Skip to content

Sean-Michael/BTO

Folders and files

NameName
Last commit message
Last commit date

Latest commit

 

History

5 Commits
 
 
 
 
 
 
 
 
 
 
 
 
 
 
 
 
 
 

Repository files navigation

Bellingham Tidal Observatory (BTO)

Tide dashboard for the inner Salish Sea. It pulls real high/low predictions from the NOAA CO-OPS API for six stations around Bellingham Bay and the San Juans, draws a smooth curve between them, and lays it all out like an old-school ops dashboard — a grid of stations, a focus drilldown you can drag to zoom, time ranges from an hour to a month, and sun/moon overlays.

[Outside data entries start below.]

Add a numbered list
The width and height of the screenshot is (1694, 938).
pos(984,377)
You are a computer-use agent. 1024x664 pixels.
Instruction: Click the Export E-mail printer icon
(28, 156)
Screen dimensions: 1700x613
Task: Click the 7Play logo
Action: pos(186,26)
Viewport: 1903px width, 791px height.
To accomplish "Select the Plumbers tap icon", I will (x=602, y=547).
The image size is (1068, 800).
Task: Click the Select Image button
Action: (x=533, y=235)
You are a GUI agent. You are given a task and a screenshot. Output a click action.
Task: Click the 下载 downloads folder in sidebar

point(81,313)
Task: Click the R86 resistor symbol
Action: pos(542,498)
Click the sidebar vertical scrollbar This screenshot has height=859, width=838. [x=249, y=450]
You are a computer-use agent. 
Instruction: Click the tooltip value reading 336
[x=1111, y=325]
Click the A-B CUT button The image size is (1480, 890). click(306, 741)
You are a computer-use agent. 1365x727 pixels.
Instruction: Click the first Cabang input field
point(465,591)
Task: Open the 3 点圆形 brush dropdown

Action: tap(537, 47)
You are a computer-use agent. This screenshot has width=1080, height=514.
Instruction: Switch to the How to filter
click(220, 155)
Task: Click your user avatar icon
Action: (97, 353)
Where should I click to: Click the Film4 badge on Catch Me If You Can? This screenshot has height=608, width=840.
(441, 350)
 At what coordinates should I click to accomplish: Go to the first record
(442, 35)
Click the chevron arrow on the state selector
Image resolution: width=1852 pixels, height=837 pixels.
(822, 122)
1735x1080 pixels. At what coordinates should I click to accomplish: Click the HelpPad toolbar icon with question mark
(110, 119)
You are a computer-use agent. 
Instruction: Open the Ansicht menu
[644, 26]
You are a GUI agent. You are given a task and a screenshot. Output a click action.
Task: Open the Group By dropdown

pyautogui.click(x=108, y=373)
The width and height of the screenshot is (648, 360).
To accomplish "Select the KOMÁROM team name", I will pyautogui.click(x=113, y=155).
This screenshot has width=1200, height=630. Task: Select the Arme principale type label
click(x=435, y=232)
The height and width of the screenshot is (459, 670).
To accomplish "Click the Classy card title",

Live at sean-michael.dev/tides.

Dashboard

It works on a phone too — the grid collapses into a single-column app with a tap-through drilldown:

Mobile — stations Mobile — 7-day drilldown

Stack

  • Backend (backend/) — FastAPI on uv, wrapping the noaa_coops client.
  • Frontend (frontend/) — React + TypeScript + Vite.

Run it

With Docker Compose (both services, hot-reload):

docker compose up --build      # UI on :5173, API on :8000

Or run the two halves yourself:

cd backend && uv run uvicorn app.main:app --reload      # :8000
cd frontend && npm install && npm run dev               # :5173, proxies /api

For a single production container — frontend built and served as static files by FastAPI:

docker build -t bto . && docker run -p 8000:8000 bto    # :8000

How it works

NOAA only publishes high/low events for these stations (most are subordinate — their predictions are offsets from a reference station, not a continuous curve). So the backend fetches the real hi/lo points and interpolates a half-cosine between them, which is what the tide actually does between a high and a low. The numbers at the peaks and troughs are NOAA's; the line connecting them is the interpolation.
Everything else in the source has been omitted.